HEILIGE SCHRIFTWillibrordvertaling 1975
(Soort document: Heilige Schrift)
Juist in die tijd waren er bij Jezus enkele mensen die Hem vertelden van de Galileeƫrs, wier bloed Pilatus met dat van hun offerdieren vermengd had.
Daarop zei Hij: 'Denkt ge, dat onder alle Galileeërs alleen dezen zondaars waren, omdat zij dat lot ondergaan hebben?
Volstrekt niet, zeg Ik u. Maar als gij u niet bekeert, zult ge allen op een dergelijke manier omkomen.
Of die achttien die gedood werden, doordat de toren bij de Siloam op hen viel: denkt ge dat die alleen schuldig waren onder alle mensen die in Jeruzalem woonden?
Volstrekt niet, zeg Ik u. Maar als gij niet tot bekering komt, zult ge allen op eenzelfde wijze omkomen.'
Hij vertelde nu deze gelijkenis: 'Iemand had een vijgenboom die in zijn wijngaard geplant stond; hij kwam zoeken of er vrucht aan zat, maar vond niets.
Toen zei hij tot de wijngaardenier: Al sinds drie jaar kom ik aan deze vijgenboom vruchten zoeken, maar ik vind er geen. Hak hem om: waartoe put hij nog de grond uit?
Maar de man gaf hem ten antwoord: Heer, laat hem dit jaar nog staan; laat mij eerst de grond er omheen omspitten en er mest op brengen.
Misschien draagt hij het volgend jaar vrucht; zo niet, dan kunt ge hem omhakken.'
GENEZING OP SABBAT VAN EEN VROUW
Eens onderrichtte Hij op sabbat in een van de synagogen,
toen er plotseling een vrouw kwam die bezeten door een geest, achttien jaar lang ziek was; zij was kromgebogen en kon zich in het geheel niet oprichten.

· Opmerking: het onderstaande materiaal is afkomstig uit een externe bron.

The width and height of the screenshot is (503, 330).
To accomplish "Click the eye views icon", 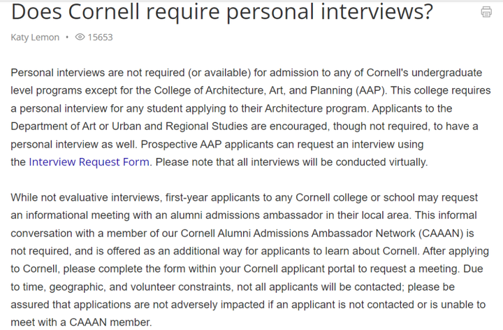I will pyautogui.click(x=80, y=37).
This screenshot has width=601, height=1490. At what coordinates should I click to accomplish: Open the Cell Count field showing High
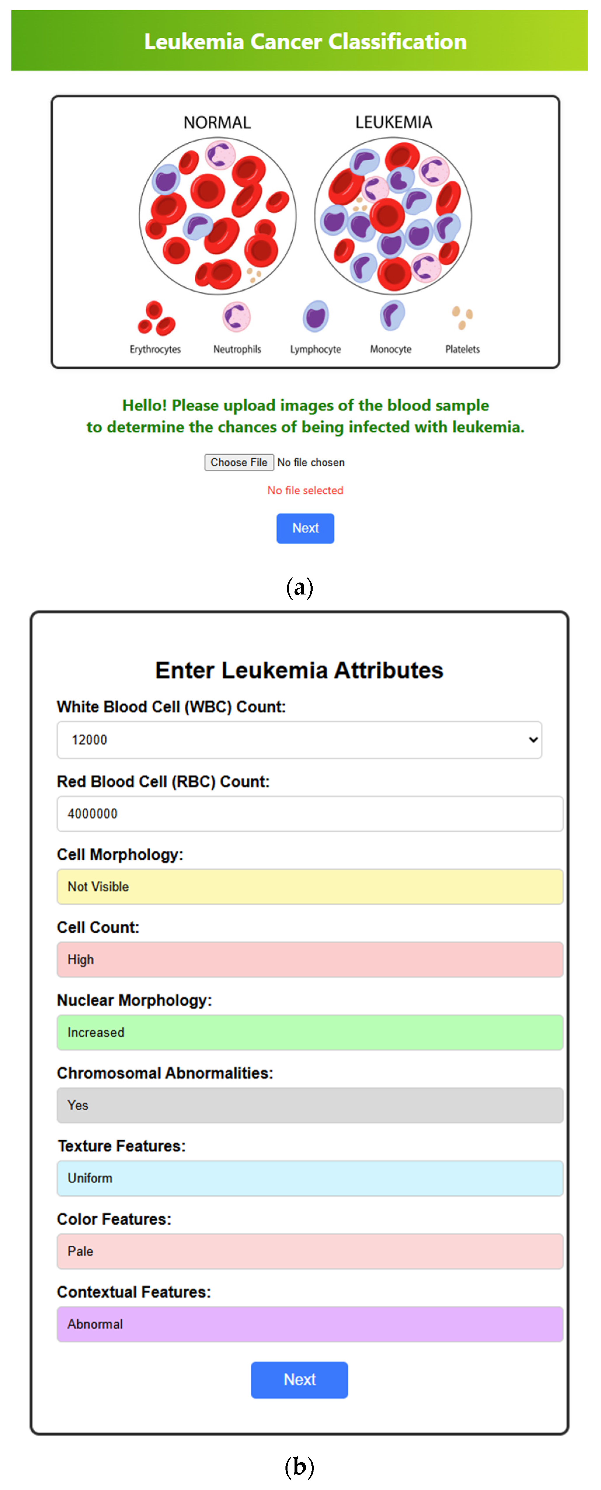[309, 959]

Toen Jezus haar zag, riep Hij haar bij zich en sprak: 'Vrouw, ge zijt van uw ziekte verlost.'
Hij legde haar de handen op en op hetzelfde ogenblik richtte zij zich op en verheerlijkte God.
Geërgerd, omdat Jezus op sabbat genas, nam nu de overste van de synagoge het woord en sprak tot het volk: 'Zes dagen zijn er waarop gewerkt moet worden. Komt u dus op die dagen laten genezen en niet op de sabbatdag.'
Jezus gaf hem ten antwoord: 'Huichelaars! Maakt niet ieder van u op sabbat zijn os of ezel van de voederbak los, om hem naar de drinkplaats te voeren?

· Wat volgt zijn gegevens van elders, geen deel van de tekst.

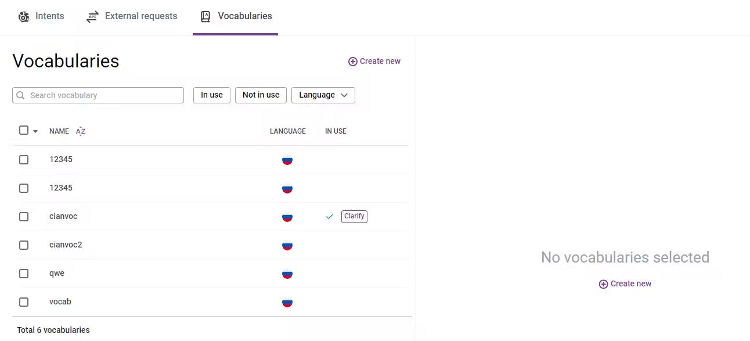Click the External requests API arrows icon
Screen dimensions: 750x341
tap(92, 17)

En behoorde dan deze vrouw, nog wel de dochter van Abraham, die niet minder dan achttien jaar lang door de duivel is kromgesloten, niet van die boeien bevrijd te worden op de sabbatdag?'
Toen Hij dit zei, stonden al zijn tegenstanders beschaamd. Maar heel de menigte verheugde zich over al de heerlijke daden die Hij verrichtte.
Hij zei: 'Waarop gelijkt het Koninkrijk Gods, waarmee zal Ik het vergelijken?

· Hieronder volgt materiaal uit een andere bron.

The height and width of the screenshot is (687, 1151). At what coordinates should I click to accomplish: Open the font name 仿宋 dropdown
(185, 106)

Het gelijkt op een mosterdzaadje, dat iemand in zijn tuin zaaide, het groeide en werd een grote boom en de vogels uit de lucht nestelden in zijn takken.'
Hij zei ook nog: 'Waarmee zal Ik het Rijk Gods vergelijken?
Het gelijkt op gist, die een vrouw in drie maten bloem verwerkte, totdat deze in hun geheel gegist waren.'
Hij trok rond door steden en dorpen, gaf er onderricht en zette zijn reis voort naar Jeruzalem.
Iemand vroeg Hem: 'Heer, zijn er weinig die gered worden?' Maar Hij sprak tot hen:
'Spant u tot het uiterste in om door de nauwe deur binnen te komen, want, Ik zeg u, velen zullen het proberen, maar er niet in slagen binnen te komen.
Als eenmaal de huisvader is opgestaan en de deur gesloten heeft en gij dan buiten op de stoep begint te kloppen en te roepen: Heer, doe open! zal Hij u antwoorden: Ik weet niet waar gij vandaan komt.
Dan zult ge opwerpen: In uw tegenwoordigheid hebben wij gegeten en gedronken, en in onze straten hebt Gij onderricht gegeven. Maar weer zal zijn antwoord zijn: Ik weet niet waar gij vandaan komt.
Gaat weg van Mij, gij allen, bedrijvers van ongerechtigheid.
Daar zal geween zijn en tandengeknars, wanneer gij Abraham, Isaak en Jakob en al de profeten zult zien in het Rijk Gods, terwijl ge zelf buitengeworpen zult zijn.
Zij zullen komen uit het oosten en het westen, uit het noorden en het zuiden, en aanzitten in het Koninkrijk Gods.
Denkt eraan: er zijn laatsten die eersten en eersten die laatsten zullen zijn.'
JEZUS DOOR HERODES BEDREIGD
In diezelfde tijd kwamen enige farizeeën Hem zeggen: 'Vlucht, ga hier vandaan, want Herodes wil U vermoorden.'
Hij sprak tot hen: 'Gaat aan die vos zeggen: Zie, Ik drijf duivels uit en Ik bewerk genezingen vandaag en morgen; en op de derde dag komt voor Mij de voltooiing.
Maar vandaag, morgen en overmorgen moet Ik voorttrekken, want het past niet, dat een profeet buiten Jeruzalem omkomt.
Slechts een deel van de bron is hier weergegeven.